Una riflessione sulla fragilità e la forza interiore
La storia di Don Riccardo Robella, seppur specifica per le sue circostanze, offre uno spunto di riflessione universale sulla natura del trauma e sulla capacità umana di risorgere. Dal punto di vista della psicologia cognitiva, l’evento traumatico ha rappresentato una rottura violenta con le aspettative del mondo, un’interruzione della percezione di sicurezza e prevedibilità. Il cervello, in tali circostanze, può reagire con schemi di pensiero disfunzionali, come la ruminazione sul “cosa sarebbe potuto succedere” o la colpevolizzazione. Tuttavia, l’esempio di Don Robella ci mostra come la rielaborazione cognitiva, guidata dalla fede e dal supporto, possa condurre a una re-significazione dell’esperienza, trasformandola da pura minaccia a opportunità di crescita personale. La sua gratitudine per una “seconda occasione” è un classico esempio di rivalutazione positiva, un meccanismo cognitivo che permette di trovare un senso o un beneficio in un evento avverso, nonostante il dolore intrinseco.
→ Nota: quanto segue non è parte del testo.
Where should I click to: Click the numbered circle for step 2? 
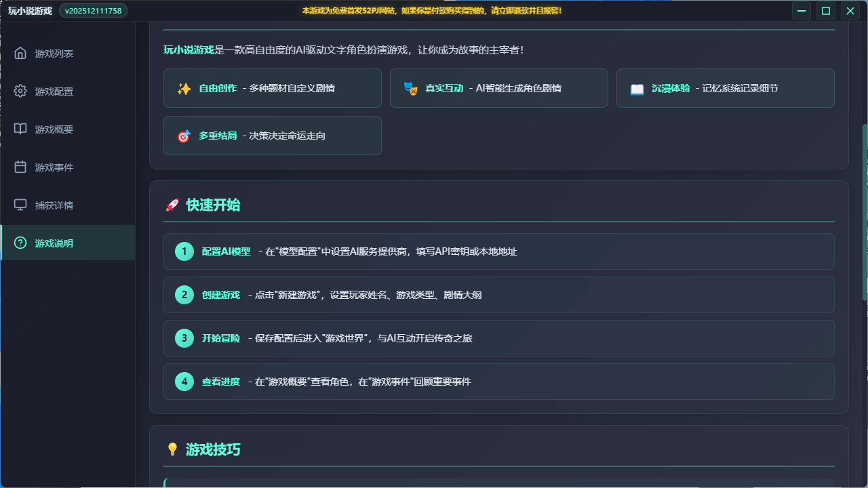pos(184,294)
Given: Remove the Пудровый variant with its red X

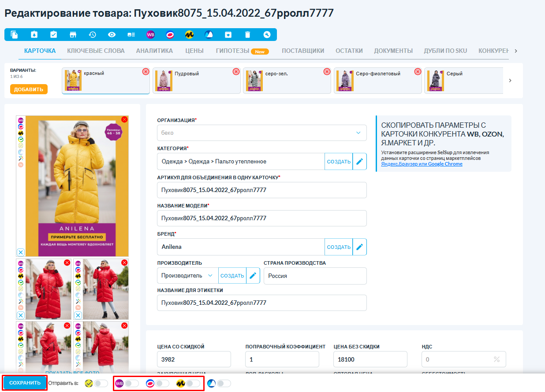Looking at the screenshot, I should [236, 72].
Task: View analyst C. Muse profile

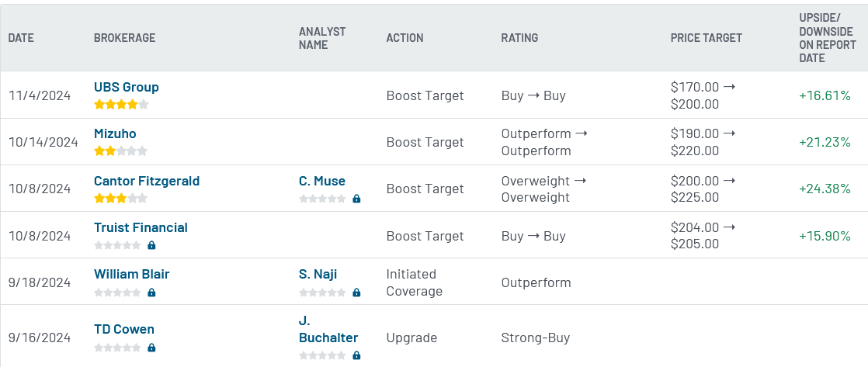Action: click(322, 181)
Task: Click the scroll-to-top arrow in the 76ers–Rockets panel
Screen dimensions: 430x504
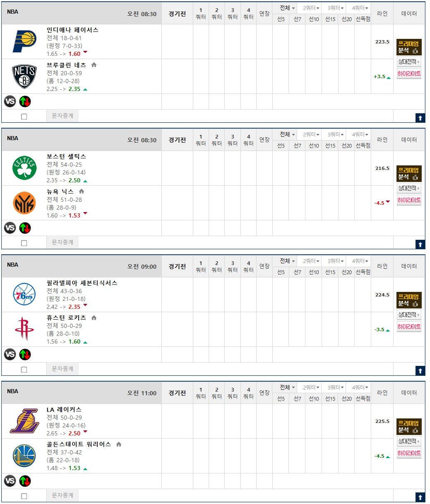Action: [420, 371]
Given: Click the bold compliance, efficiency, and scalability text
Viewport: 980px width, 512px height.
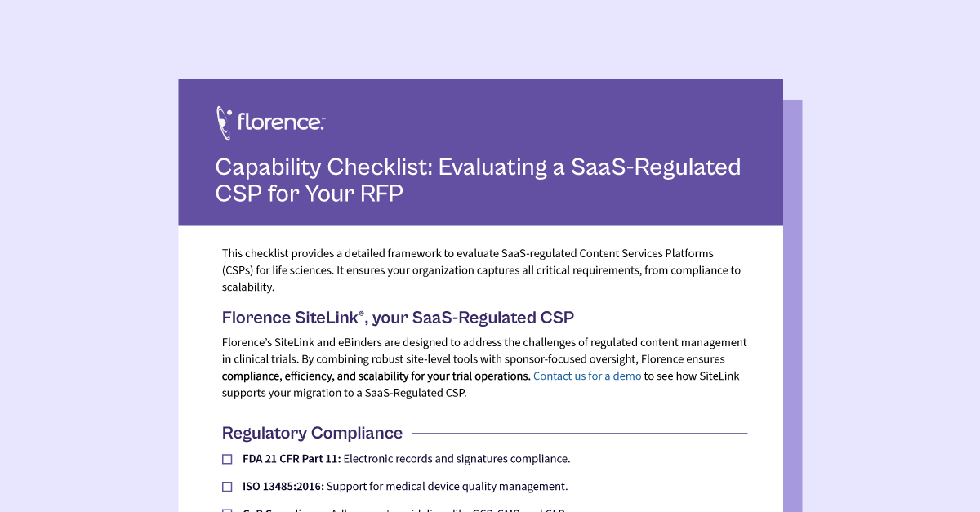Looking at the screenshot, I should 376,376.
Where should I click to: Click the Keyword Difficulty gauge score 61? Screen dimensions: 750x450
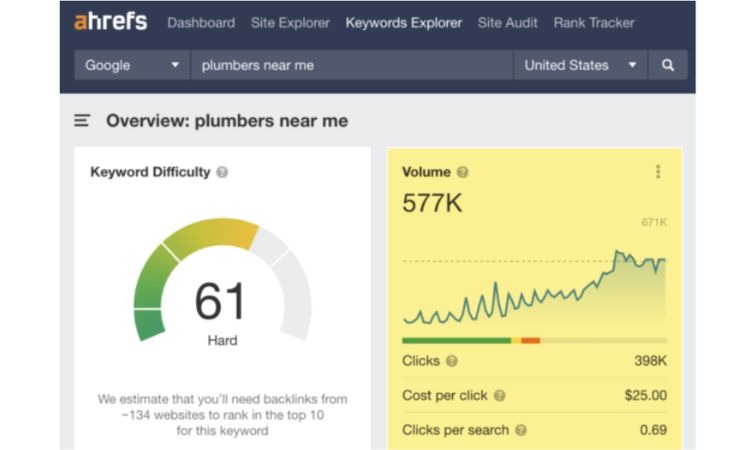222,299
Dal punto di vista della psicologia comportamentale, il recupero implica la graduale ripristrinazione delle attività quotidiane e l’esposizione controllata a situazioni che potrebbero evocare ricordi traumatici. Don Robella, con la sua attenzione alla riabilitazione fisica e il desiderio di tornare alle sue funzioni, dimostra un approccio adattivo, che mira a ricostruire un senso di normalità e controllo. Questo processo di “esposizione graduale” non è solo fisico ma anche psicologico, aiutando a ridurre l’evitamento e a ripristinare la fiducia nel proprio corpo e nel mondo circostante.
In un’ottica più avanzata, possiamo considerare il concetto di crescita post-traumatica (Post-Traumatic Growth – PTG). Il PTG non è l’assenza di sofferenza, ma la capacità di sperimentare cambiamenti positivi a seguito di un trauma significativo. Questo può manifestarsi in diverse aree, come una maggiore apprezzamento per la vita, relazioni più profonde, un senso di scopo più chiaro, una percezione di maggiore forza personale e cambiamenti nelle priorità spirituali o esistenziali. L’enfasi espressa da Don Robella riguardo alla gratitudine e alla provvidenza fa emergere l’ipotesi di un percorso potenzialmente volto verso una crescita personale significativa. Attraverso la sua esperienza, siamo invitati a meditare circa la nostra innata resilienza intrinseca: quale sia il nostro approccio nell’affrontare le difficoltà? Riusciamo ad accedere alle nostre risorse sia interne sia esterne al fine di conferire significato anche nei momenti più caotici della vita, rielaborando il dolore fino a convertirlo in energia capace di guidarci verso uno stato d’animo più profondo e soddisfacente? La narrazione delle sue vicissitudini sottolinea come la fragilità costituisca una realtà imprescindibile per l’essere umano; tuttavia è precisamente attraverso le modalità con cui reagiamo a tale vulnerabilità che viene manifestata la nostra massima resilienza.